The availability at country level, of an extensive database (GIS), not only of all endemic communities and their corresponding population targeted for mass treatment, but also of other relevant data (for example, information on access, schools, health facilities in these communities). These data are updated regularly by well trained local (national) teams of technicians, and used more and more for both planning and monitoring purposes.
The establishment of a complex, multiple, and well coordinated partnership, both at the international and national level, bringing together endemic states, donor countries, agencies and foundations, WHO, and other UN agencies, the World Bank, and a growing coalition of NGDOs.
The long term commitment on the part of all the partners, not only to support control activities, but also to ensure the achievement of the main objective of the various regional programmes, which is to eliminate onchocerciasis as a public health and socioeconomic problem. Even more remarkable is the fact that many of the early supporters of OCP 27 years ago are still active members of the “onchocerciasis control family” today.

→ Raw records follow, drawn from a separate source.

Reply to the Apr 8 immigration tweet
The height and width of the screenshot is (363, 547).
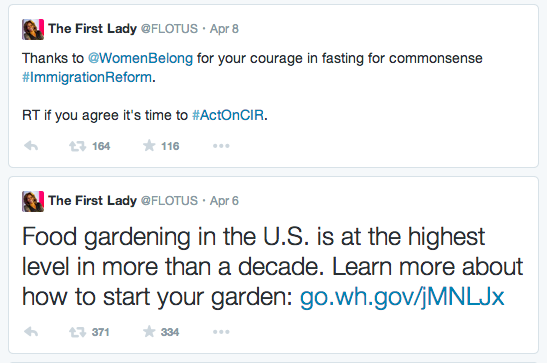click(31, 146)
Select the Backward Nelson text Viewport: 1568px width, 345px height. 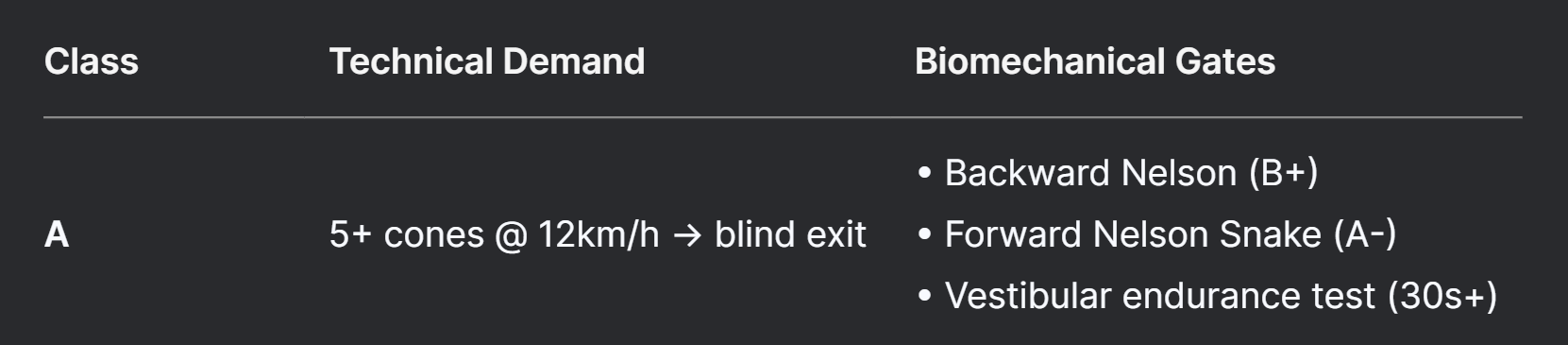1090,173
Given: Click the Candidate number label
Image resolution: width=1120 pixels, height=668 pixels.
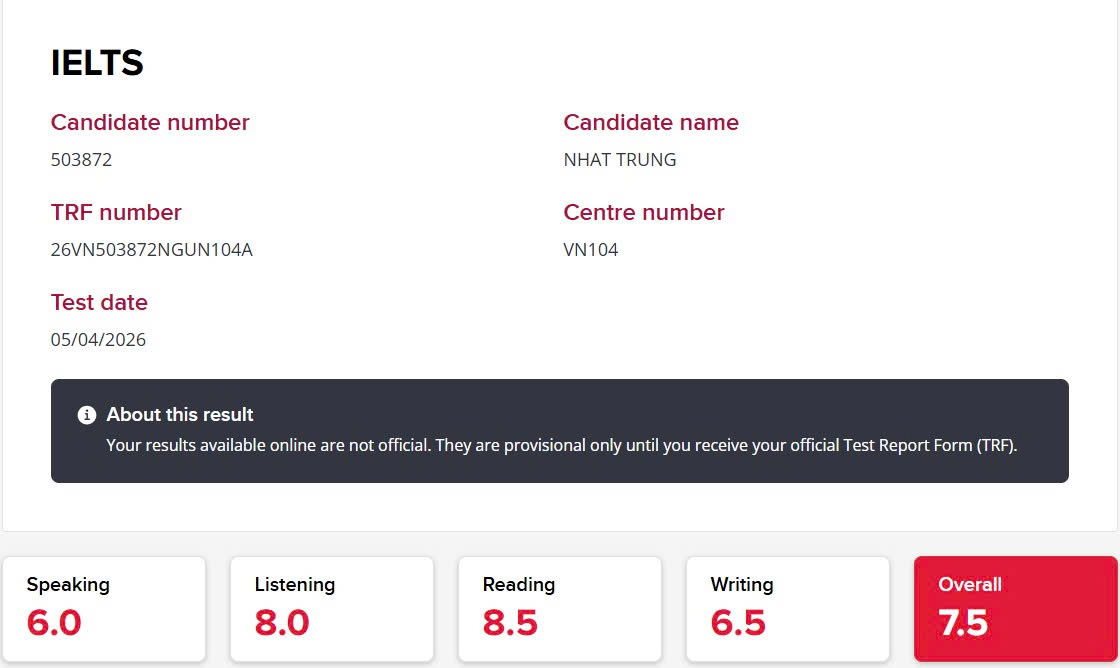Looking at the screenshot, I should [x=150, y=123].
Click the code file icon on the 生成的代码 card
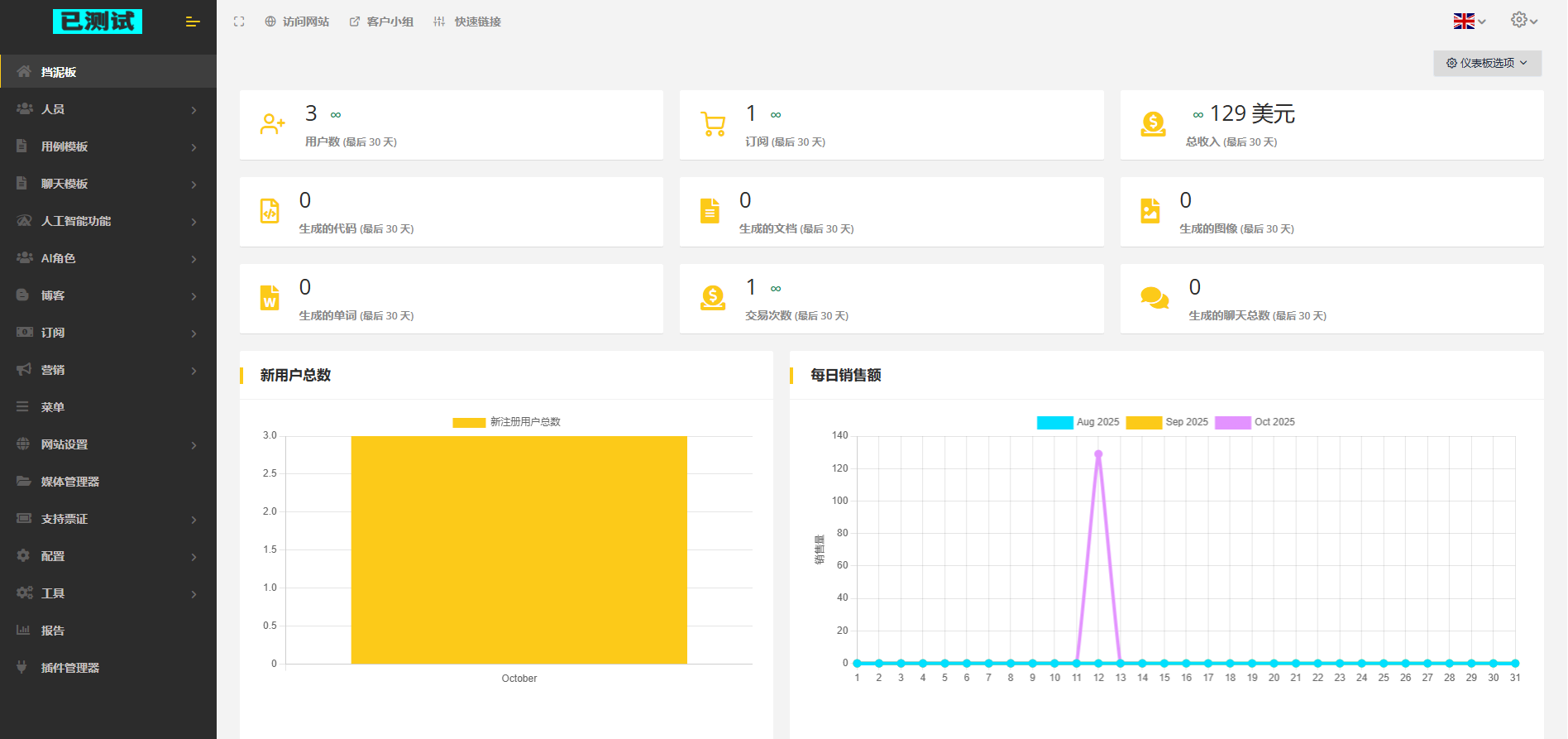 tap(270, 211)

The existence in each member country of truly functional national coordinating structures, known as the National Onchocerciasis Task Force (NOTF), in which all key players in onchocerciasis control (programme managers, researchers, NGDOs), meet regularly, under the leadership of the ministry of health to plan, implement, monitor, and evaluate together all ongoing activities. Some of these structures have been in existence for several years and have led to the emergence of polyvalent national onchocerciasis teams in many countries.
The possibility and provision within the programmes to initiate operational research as and when appropriate, on any of the programme components, and apply and integrate any significant finding into ongoing operations. This has often led to the significant improvement of many of the tools used in control activities.
A flexible use of mass distribution of ivermectin, which over the years has evolved from mobile strategies used in the early days following ivermectin donation, to various forms of community based treatment. The latest and most widely used of these, also as known as Community Directed Treatment with Ivermectin (CDTI), is the preferred and official method used throughout Africa by both OCP and APOC. Its main strength is the extent to which it seeks to empower affected communities themselves by getting them involved at all stages of treatment activities (planning, mobilisation, implementation, and monitoring) and by helping them to creatively contribute to the overall success of ongoing control efforts.7,8
The future of onchocerciasis control
The closing down of OCP in 2002, after 27 years of operation, will be the clearest indication yet that the prospects to eliminate onchocerciasis as a public health problem are not only real, but may be achieved by the end of this decade, provided current distribution activities and their support by the international community are sustained. In fact, this time frame may be further reduced if a safe and effective macrofilaricidal drug is soon made available, through the MACROFIL project, a WHO based research project specifically established for that purpose.
The hope for the successful control of onchocerciasis however is not just the millions in endemic communities who will be delivered from the irreversible damages of a dreadful disease, but its potential to serve as a new model of global and multiple partnership, to address other poverty related, serious and intractable problems such as needless blindness in the world.